Raising the bar for introducing new syntax

mgeisler · May 6, 2018, 10:08am

Hi all,

I've been looking at Rust for just little over a year now, and I am wondering about the philosophy behind adding new syntax to the language. I feel that there is a constant push towards adding new syntax to the language and I wonder how high the bar is set for this.

Basically, I feel the bar is set very low -- my impression as a casual user is that the thinking is more along the lines of a happy

Sure, this syntax looks better than what we had before, let's include it!

than a more conservative a measured response like

Okay, your syntax looks cool -- now please explain why adding it outweighs the cost of adding it to the language. It is orthogonal to existing features? Does it naturally extend existing features?

Two things got added recently:

RFC-1192: Inclusive ranges and especially the new ..= syntax
RFC-1682: Short-hand struct field initialization (Foo { x, y, z })

Both RFCs have a section about drawbacks, but neither mention the cost of introducing new syntax for something that can already be expressed with the existing syntax! They also both have a section about alternatives, but "do nothing" is not mentioned as an explicit alternative.

When reading the RFCs, I get the impression that the starting point is "this is a serious problem and we must solve it by introducing new syntax". That is not at all the starting point I would expect Instead, I would expect that there would be huge burden of proof on the new syntax, especially when it doesn't add anything new¹ to the language.

Have I missed something? Were there other pieces of syntax that only got introduced after a proper push back had been applied and hard questions got answered? Perhaps the questions got asked somewhere on this forum on in one of the myriad of GitHub comments?

¹ Since Rust is a Turing complete language, one could argue that no new syntax can really add anything new to the language. To me, this highlights that new syntax must be really, really clear and must fit really, really well with the existing syntax in order to be added.

leonardo · May 6, 2018, 10:10am

I don't think that's true. Almost every day you see new syntax proposed in the forum, and it gets shot down regularly.

mgeisler · May 6, 2018, 10:11am

Please read the above as a plea for keeping Rust a small and elegant language. It’s cool that the language improves, but please try to keep new syntax minimal and orthogonal.

Go is an interesting point on the spectrum: you can read Effective Go in an afternoon and afterwards you know almost the entire language! That’s pretty cool and I think it has contributed a lot to the success of the language. Now, Rust is more ambitious as a language than Go, so it is a bigger language. But it should still be kept as small as possible.

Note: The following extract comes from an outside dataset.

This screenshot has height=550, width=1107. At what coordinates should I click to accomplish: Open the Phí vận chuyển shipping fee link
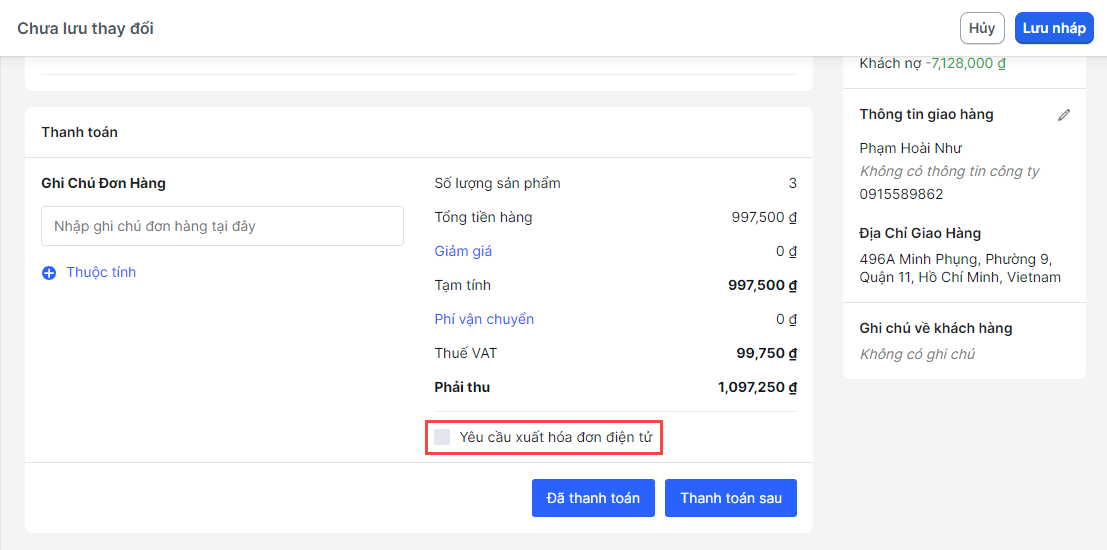pos(484,319)
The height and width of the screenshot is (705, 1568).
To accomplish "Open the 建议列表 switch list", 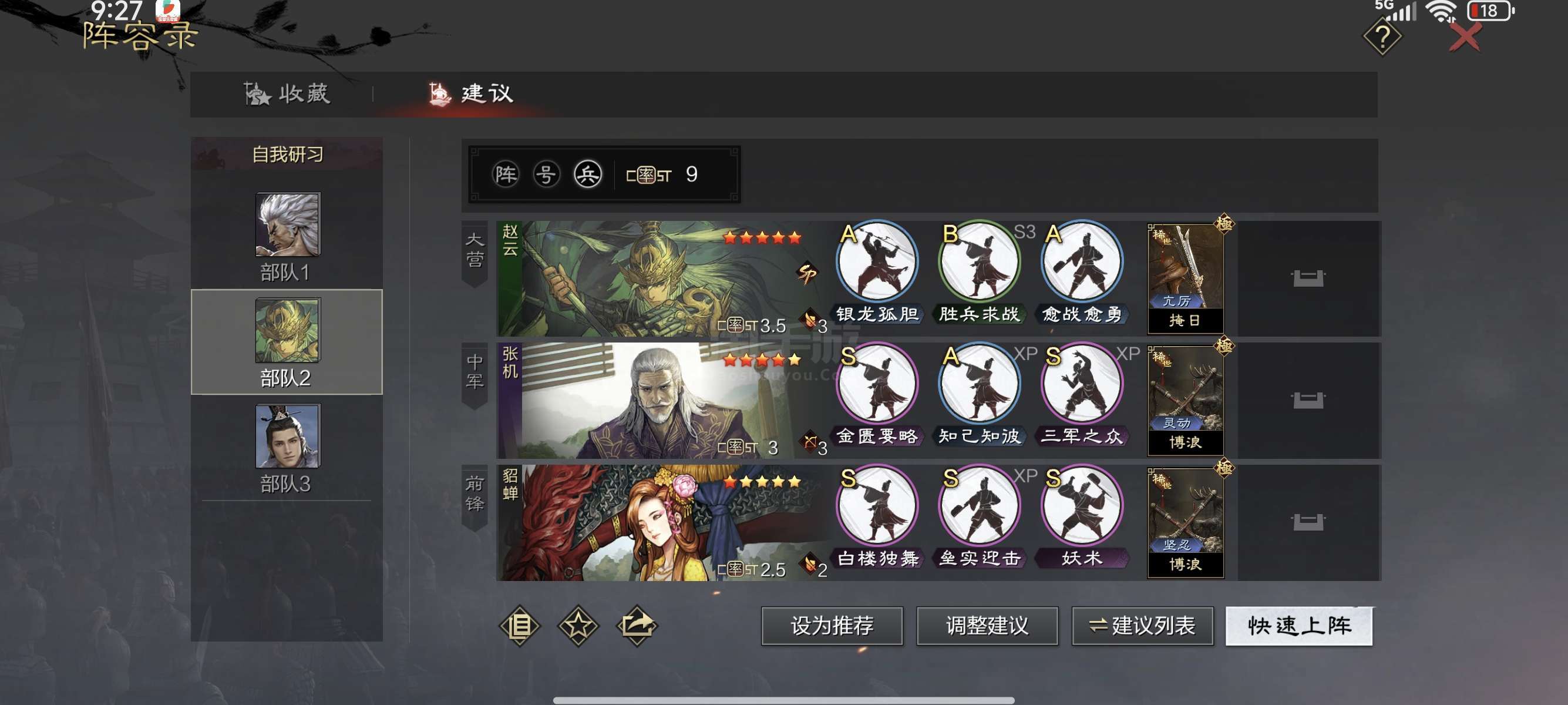I will 1142,625.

mgeisler · May 6, 2018, 10:15am

Yes, I know it does – just today I saw a proposal for letting || something denote a closure that throws away its arguments.

However, I still see changes that makes me wonder about the general attitude towards new syntax in the language.

The struct short-hand in particular made me question the elegance of the language. To me, it’s fundamentally a terrible idea since it mixes things from completely different levels of abstractions – one is the name of a local variable, and the other is the declared name of a struct field. It feels weird to let those two scopes become intertwined in this way.

Centril · May 6, 2018, 11:06am

When I write RFCs; I sometimes consider if I should add a "do nothing" section to the alternatives; and I did at the beginning, but now I'm coming over to the idea that it is redundant noise for the reader since it is always and option to do nothing with an RFC.

I don't know how inclusive ranges are redundant; 0...n is getting deprecated and 0 .. (n + 1) is not equivalent. You can write RangeInclusive { start: 0, end: n }, but that seems unergonomic.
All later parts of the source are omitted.